Evaluation of Echocardiographic Indices and Blood Biomarkers in Group 1 Pulmonary Hypertension

Introduction:

Pulmonary hypertension is pathophysiological condition defined as increases of mean pulmonary artery pressure above 20 mmHg as assessed by right heart catheterization (RHC) (1).

As pulmonary hypertension has a variety of causes with different clinical presentations and characteristics; it is classified into five clinical groups (2):

• Group 1 and also called pulmonary arterial hypertension group.
• Group 2 due to left sided heart diseases.
• Group 3 caused by chronic lung diseases and hypoxemia.
• Group 4 caused by chronic pulmonary artery occlusions.
• Group 5 that has unclear and multifactorial causes. Although group 1 less common; it is carrying significant clinical importance as early detection can improve the patient's outcome through providing them the available vasodilator medications.

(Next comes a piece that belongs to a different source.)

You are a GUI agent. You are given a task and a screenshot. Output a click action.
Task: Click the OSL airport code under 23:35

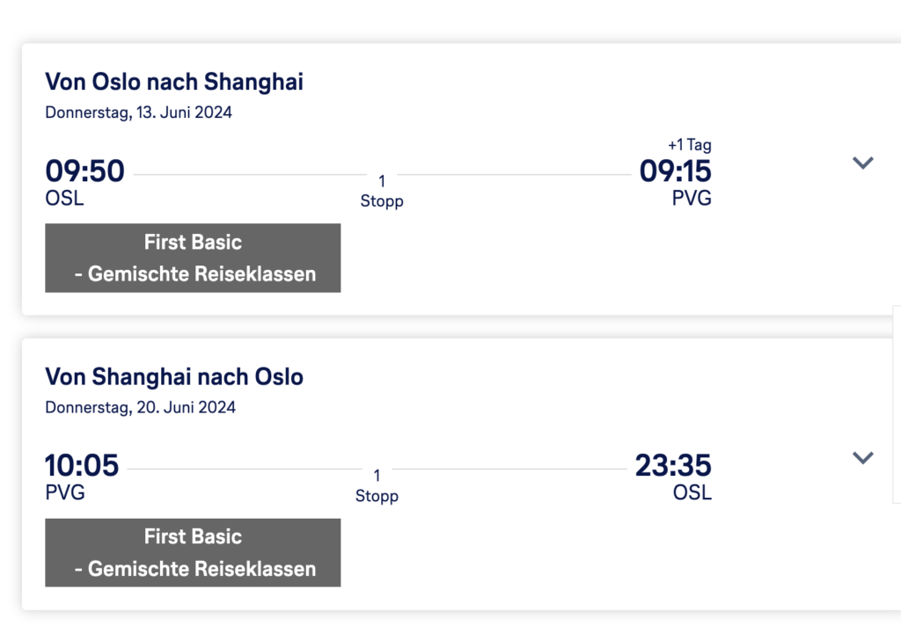coord(692,492)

To diagnose patient in group 1 PH, the patient should have RHC (3) to obtain the definite hemodynamic before starting treatment as advised by PH guidelines, however RHC is invasive and expensive procedure and carrying some bad drawback (4).

Transthoracic echocardiography is less expensive, non-invasive and nonhazardous procedure and commonly provide significant parameters before RHC (5).

several echocardiographic indices correlate significantly with RHC hemodynamic, as peak tricuspid regurgitation velocity , right ventricular outflow acceleration time, peak early pulmonary regurgitation velocity , peak late pulmonary regurgitation velocity, tricuspid regurgitation time velocity integral ,and tricuspid annulus tissue Doppler image velocities. Most of these parameters used individually to echocardiographic diagnose PH, however little data available to integrate them together to echocardiographic diagnose PH in group1; integrations of theses parameters might improve PH diagnosis As pulmonary arterial hypertension is Patho biological disease, and affecting small pulmonary arteries and arterioles, the pathologic pattern of vascular lesions is characterized by intimal hyperplasia, medial thickness, plexiform lesions, and thrombosis in situ, and is caused by increased migration and proliferation of smooth muscle cells (SMCs) and adventitial fibroblasts, abnormal endothelial cell proliferation, and impaired apoptosis (6).

several biomarkers play significant role in pathogenesis and prognosis of the diseases, serum uric acid (7,8) and serum troponin (9) may increase in PH and may affecting the clinical severity however further studies needed to confirm this .

Also micro RNA new marker of assessing cardiovascular diseases , may have role in assessing group 1 pulmonary hypertension(10).